When Bob Nickell decided to leave his job as a general retail pharmacist in order to start his own independent pharmacy, he knew he would have to create a niche in order to survive. He came up with the idea for The LivingWell Pharmacy in 1994 and the store opened for business in 1996. He spoke with Alexa Apallas about the decline of independent pharmacies.

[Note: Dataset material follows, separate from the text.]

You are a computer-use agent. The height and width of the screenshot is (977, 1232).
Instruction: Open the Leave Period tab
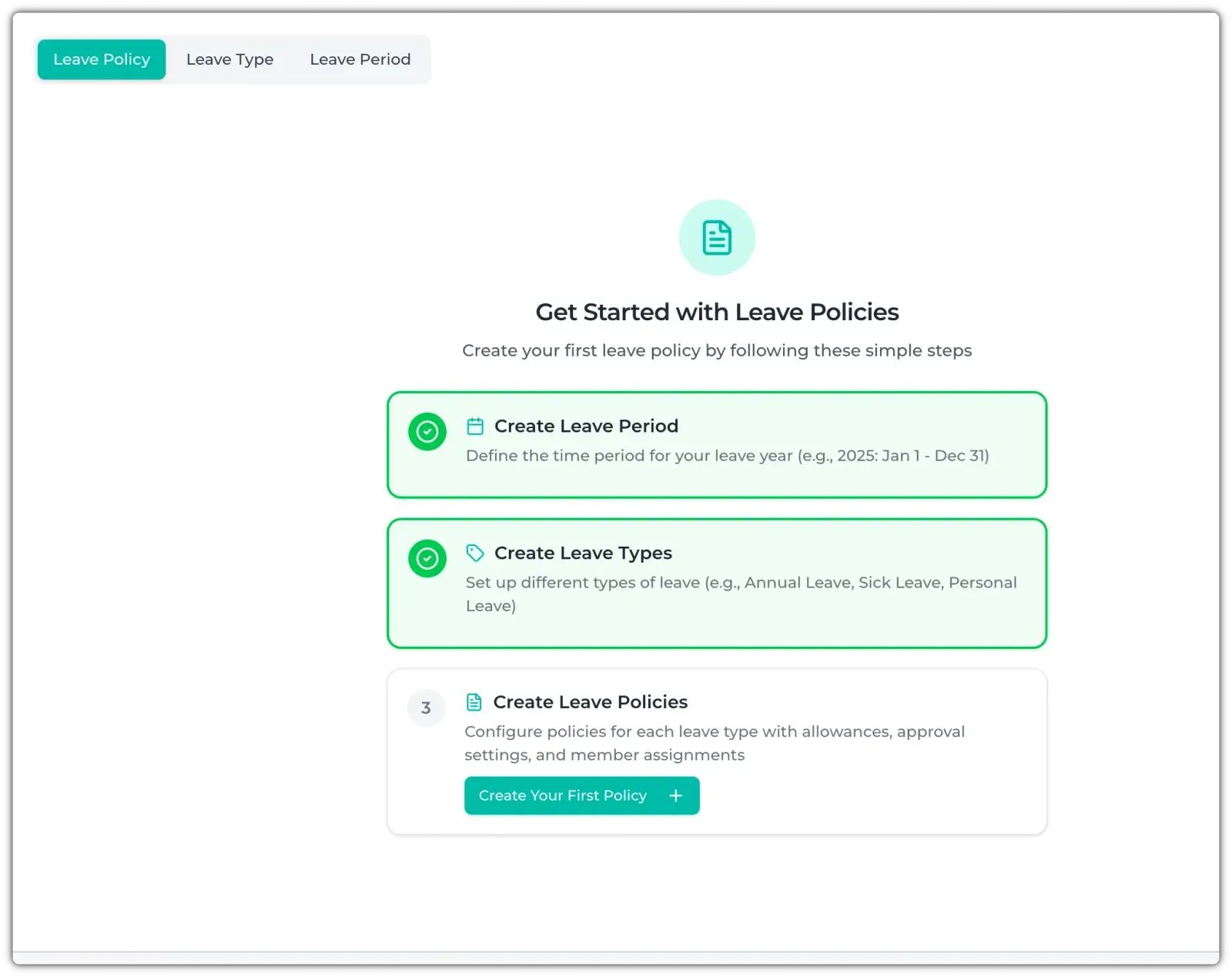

Small independent pharmacies are going extinct, mainly because of the HMO reimbursement policy. Clients come in with their $10 co-pay card thinking they can get their prescription filled anywhere. But it might cost a small pharmacy $85 to fill that prescription, and they would only be reimbursed about $87, including the co-pay. There are preferred pricing practices for larger chains, though, partly because they buy in large volumes, so they might be able to fill that same prescription for $75 or $80, making a much larger profit. The cost of drugs has increased dramatically, while the rate of reimbursement has gone down dramatically, so it just doesn't make good business sense for small pharmacies to try and compete. If we were a traditional pharmacy, we wouldn't even be here today.

I got the idea for The LivingWell Pharmacy because I would ask people behind the counter (at health stores) what I should take, and I got all kinds of bizarre answers. As a pharmacist, it bothered me that I wasn't getting educated answers from the salespeople. At The LivingWell, we want to be the health care place where people can get everything they need, from herbs to Tylenol, along with a good education about our products. We are knowledgeable about homeopathy, aromapharmacy, herbs, and nutrition.

We also do compounding, which is the old-fashioned art of pharmacy. We take the raw chemicals that are used for drugs and formulate them into products that are not found at general pharmacies. For example, children with Tourette's syndrome only had two medical options an adult-strength dose of Clonidine or an adhesive patch. However, children need different doses of Clonidine each day depending on their activity level, how much sleep they got, and what they ate. A lot of them didn't like the patch, which was something sticky on their skin, so I used compounding to create a topical cream.

Another way I set myself apart from other pharmacies is by flavoring medications for children. A lot of children's medicines taste so horrible that parents can't get their kids to take them. This year, I bought a flavoring system, and now I can offer medicines in over 31 flavors. I've seen a big increase in business from families. Finding niche markets is what keeps this pharmacy going.